- [EXERCISE REQUIREMENTS]
Copy the entries below word for word, leaving out the pictures.

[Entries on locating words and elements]
%%

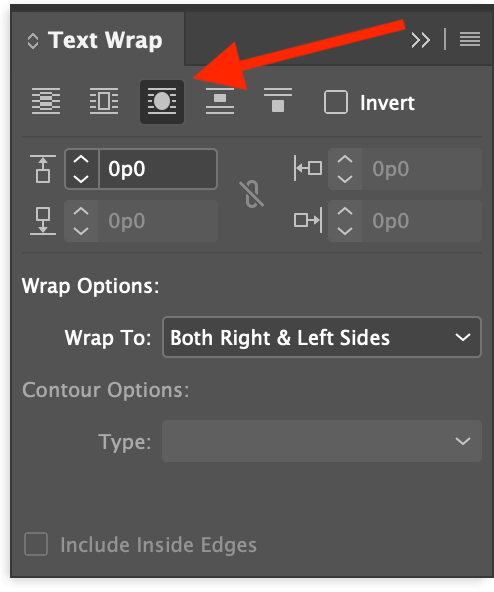Click the left offset input field
The height and width of the screenshot is (592, 494).
[x=421, y=169]
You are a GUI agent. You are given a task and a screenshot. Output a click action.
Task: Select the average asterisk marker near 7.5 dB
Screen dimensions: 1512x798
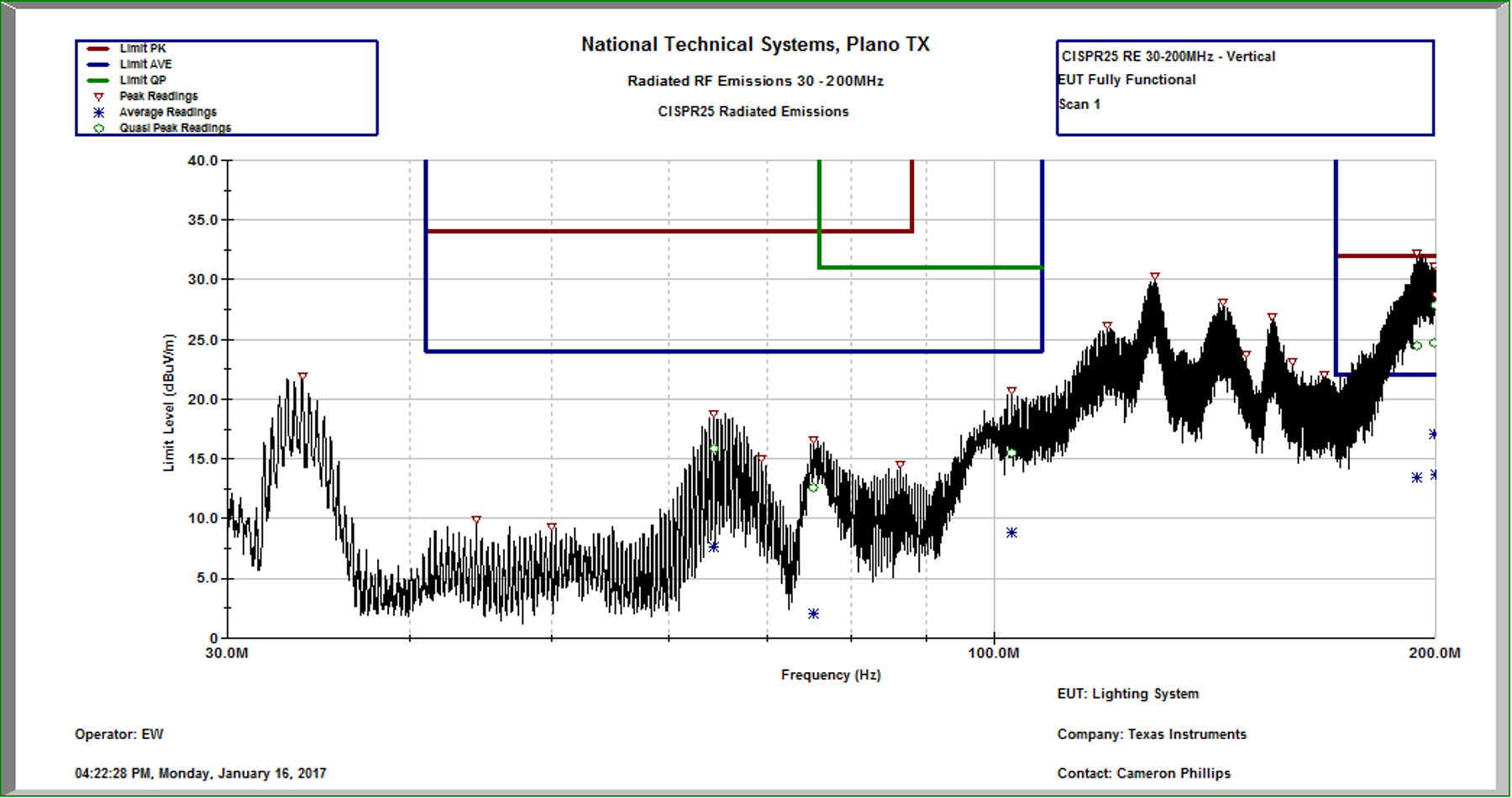pos(713,547)
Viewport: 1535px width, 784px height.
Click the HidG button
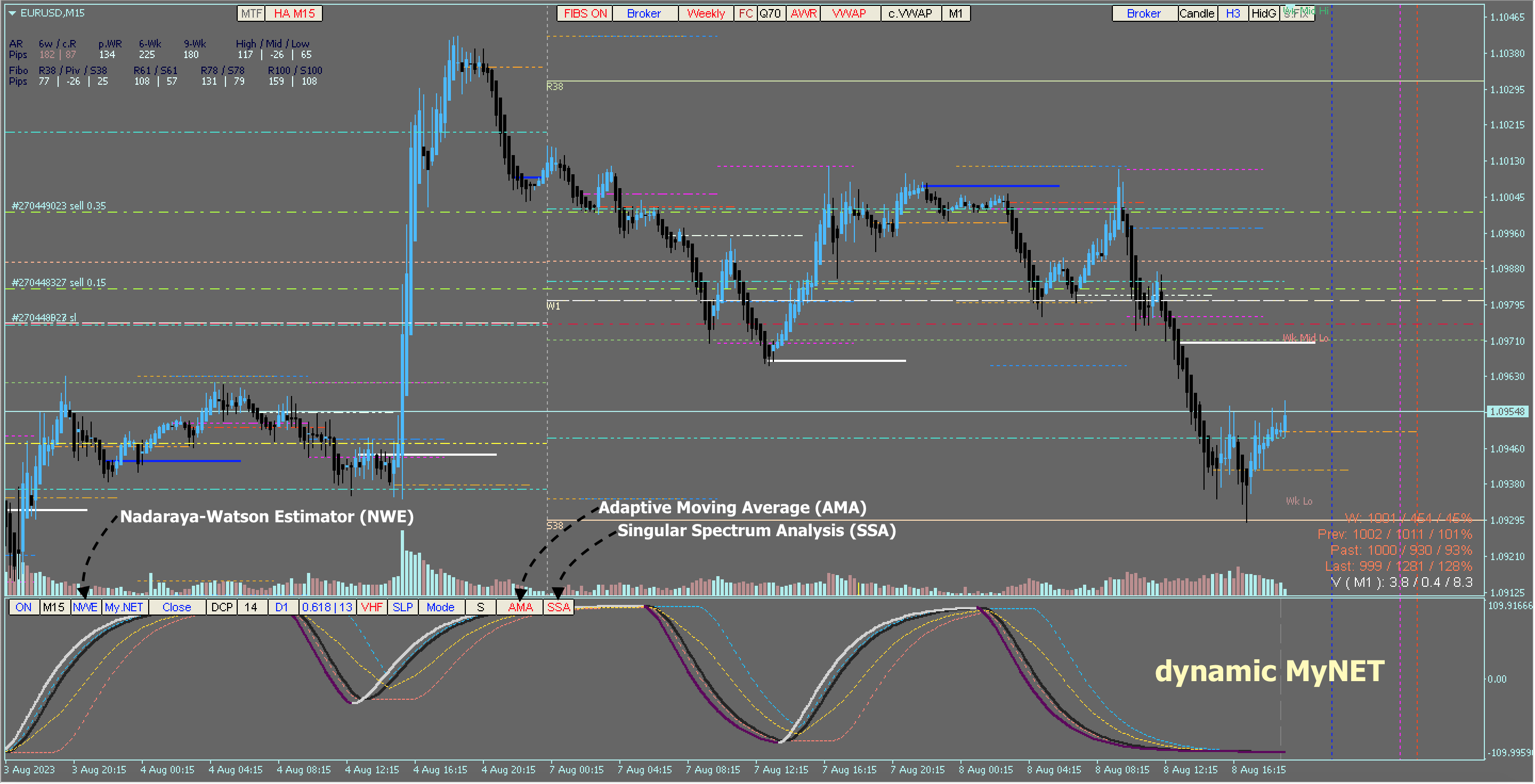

%%

- [CORRECT RESULT]
Click the left offset input field
The height and width of the screenshot is (592, 494).
[x=421, y=169]
You are a GUI agent. You are given a task and a screenshot. Output a click action.
Task: Select the average asterisk marker near 7.5 dB
Screen dimensions: 1512x798
pos(713,547)
Viewport: 1535px width, 784px height.
Click the HidG button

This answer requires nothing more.